Dr. Taylor ist so etwas wie ein forensischer Wissenschaftler, nur dass er die Überreste alter Tiere untersucht, vom Pferd bis zum Rentier.

Er glaubt, dass Wissenschaftler eine Menge lernen können, indem sie die in den Knochen versteckten Hinweise sammeln – genau wie ein forensischer Anthropologe, der menschliche Überreste untersucht.

Das Skelett, das Sie oder ich haben, ist eine Chronik dessen, was wir in unserem Leben getan haben”, sagt Dr. Taylor.

Wenn ich jetzt umfallen würde und Sie sich mein Skelett ansehen würden, würden Sie sehen, dass ich Rechtshänder bin oder dass ich die meiste Zeit meines Lebens am Computer sitze.

Als Taylor das Lehi-Pferd 2018 zum ersten Mal zu Gesicht bekam, war er sofort skeptisch, dass es sich um ein eiszeitliches Fossil handelt.

Er sah, dass es charakteristische Frakturen in den Wirbeln entlang des Rückens hatte, die häufig auftreten, wenn ein menschlicher Körper beim Reiten wiederholt gegen die Wirbelsäule eines Pferdes stößt.

Diese Frakturen treten bei Wildtieren selten auf und sind bei Pferden, die ohne Rahmensattel geritten werden, oft am stärksten ausgeprägt.

Dr. Taylor, der diesen Hinweis als “einen Augenbrauenaufreißer” bezeichnete, beschloss, dies mit Kollegen weiter zu untersuchen.

Das Team führte eine Radiokarbondatierung durch, die zeigte, dass das Pferd irgendwann nach dem späten 17.

Es wäre ein domestiziertes Pferd gewesen, das wahrscheinlich zu Ute- oder Schoschonen-Gemeinschaften gehörte, bevor die Europäer eine dauerhafte Präsenz in der Region hatten.

Es schien auch an Arthritis in mehreren seiner Gliedmaßen zu leiden.
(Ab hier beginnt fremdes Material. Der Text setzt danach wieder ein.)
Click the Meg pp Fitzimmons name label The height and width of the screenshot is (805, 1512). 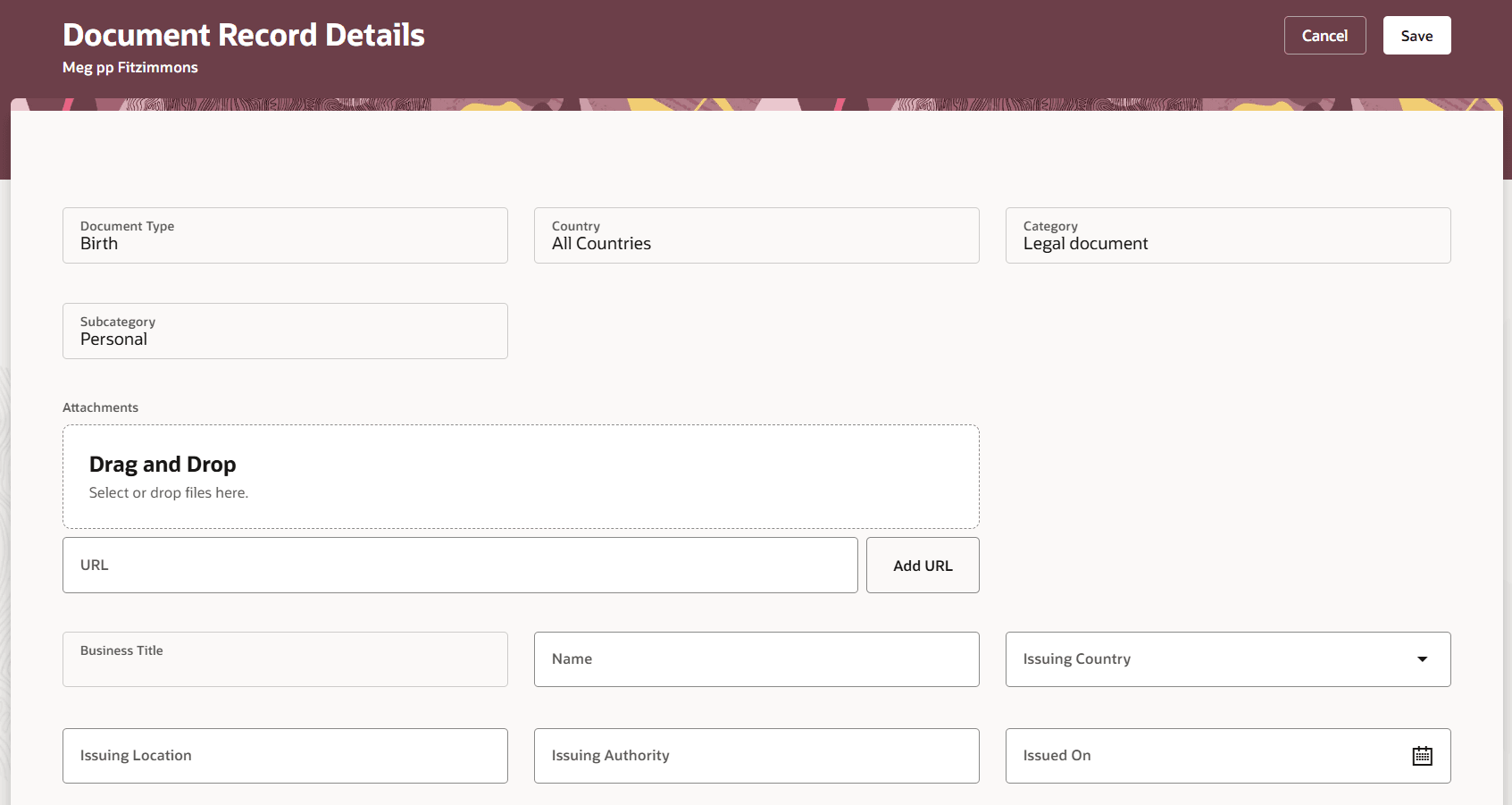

Das Leben eines Hauspferdes kann hart sein und hinterlässt viele Spuren am Skelett”, sagte Dr. Taylor.

Trotz der Verletzungen des Tieres, die das Lehi-Pferd wahrscheinlich lahm gemacht hätten, hätten sich die Menschen weiterhin um es gekümmert, möglicherweise weil sie es mit Hengsten in ihrer Herde gezüchtet hätten.
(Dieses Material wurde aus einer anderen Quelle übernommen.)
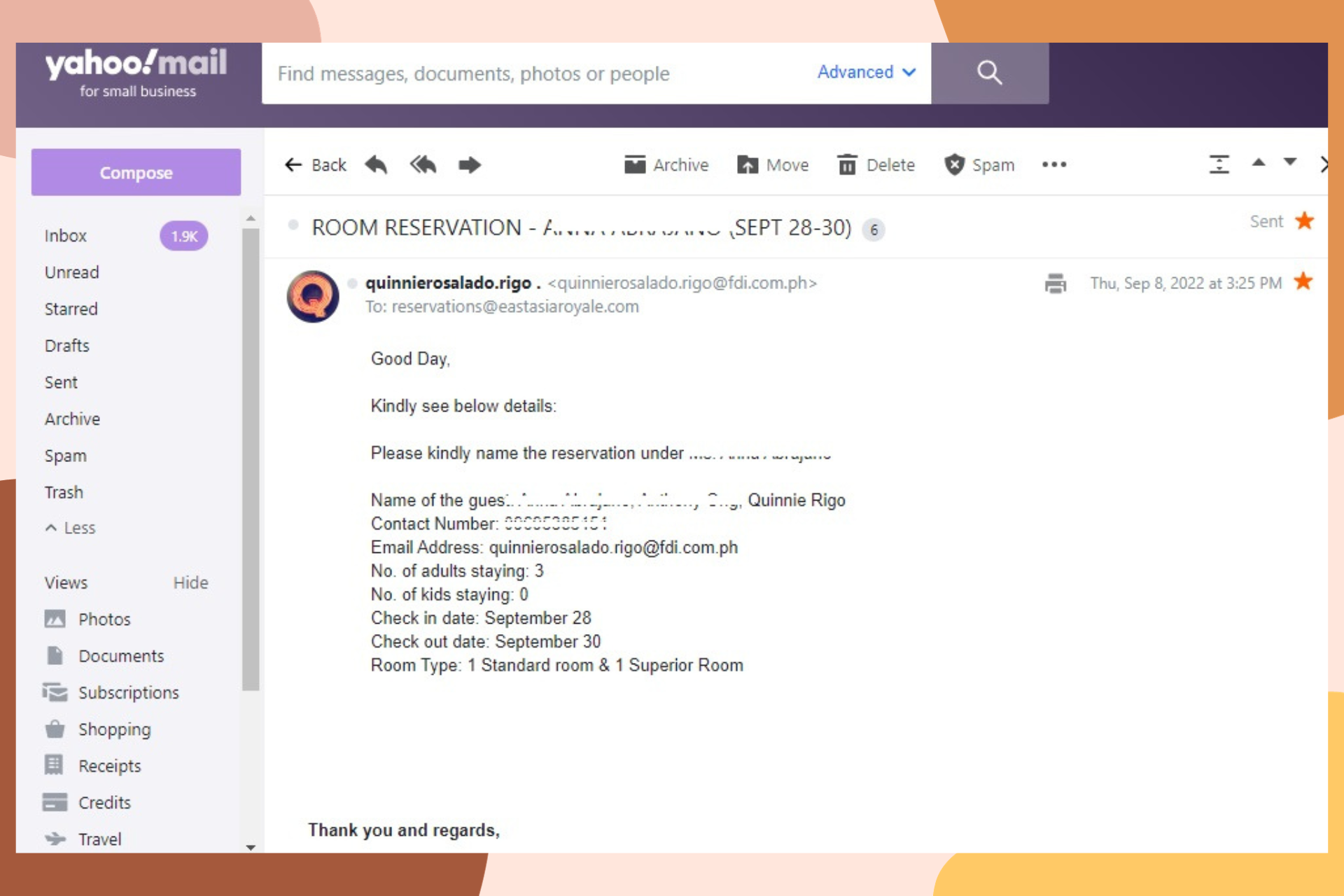Click the Compose button
Image resolution: width=1344 pixels, height=896 pixels.
(136, 172)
Für viele Plains-Gruppen veränderten die Pferde schnell fast jeden Aspekt des Lebens der Ureinwohner.

Es gab mehr Raubzüge und weniger Kämpfe”, sagte der Co-Autor der Studie, Carlton Shield Chief Gover.
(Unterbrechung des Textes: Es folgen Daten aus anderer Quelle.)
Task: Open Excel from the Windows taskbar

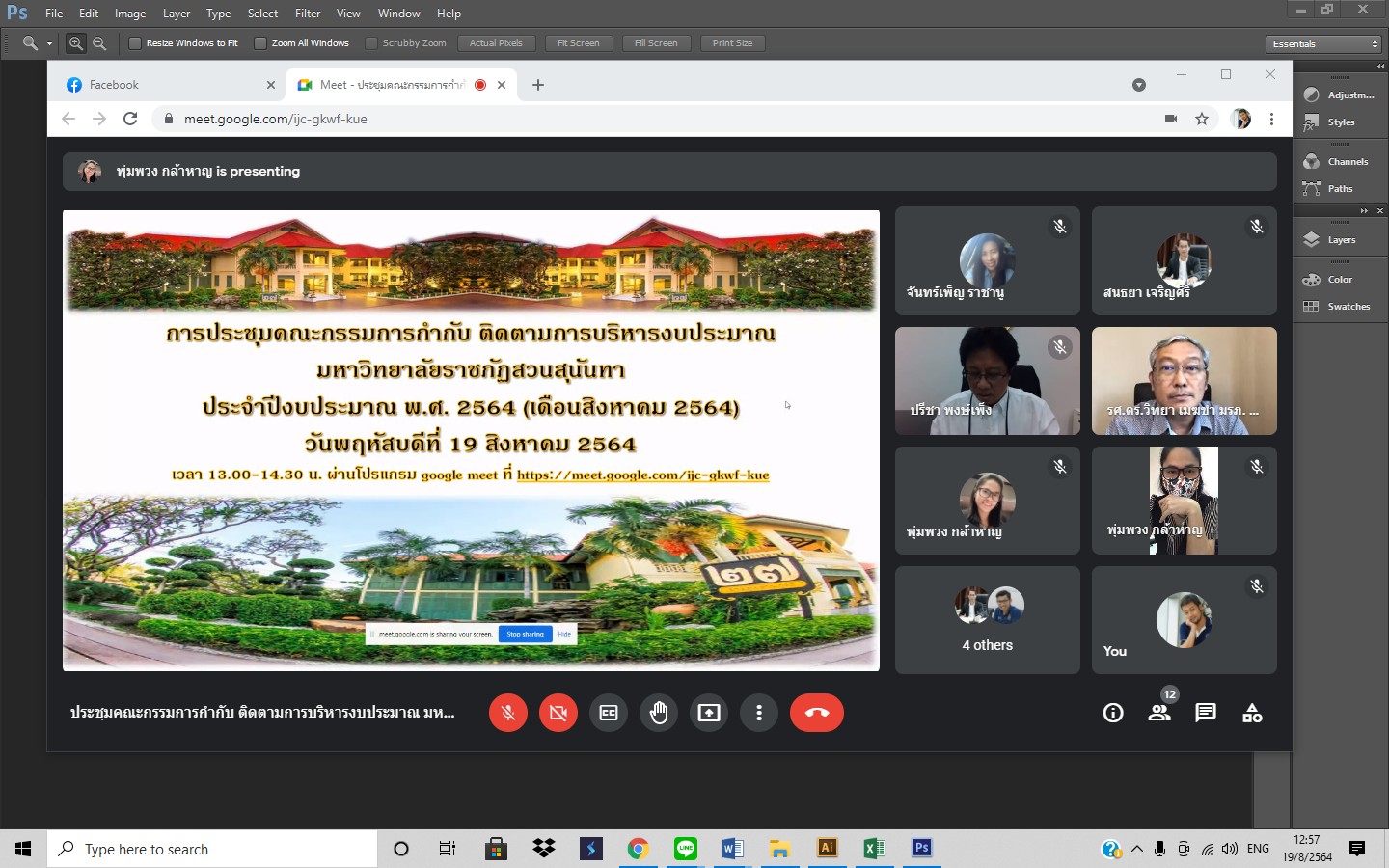Action: pos(874,849)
Pferde wurden tief in die Kulturen der Plains integriert und veränderten die Art und Weise, wie die Menschen sich bewegten, Handel trieben, jagten und vieles mehr.

Trotz des weniger beeindruckenden Alters der Kreatur als bisher angenommen, enthüllt das Tier wertvolle Informationen darüber, wie indigene Gruppen im Westen für ihre Pferde sorgten.

Diese Studie zeigt eine sehr ausgeklügelte Beziehung zwischen indigenen Völkern und Pferden”, so Dr. Taylor.

Sie sagt uns auch, dass in den Pferdeknochen, die in Bibliotheken und Museumssammlungen zu finden sind, noch viel mehr wichtige Hinweise auf die Mensch-Pferd-Geschichte enthalten sein könnten.

Die Studie wurde in American Antiquity veröffentlicht.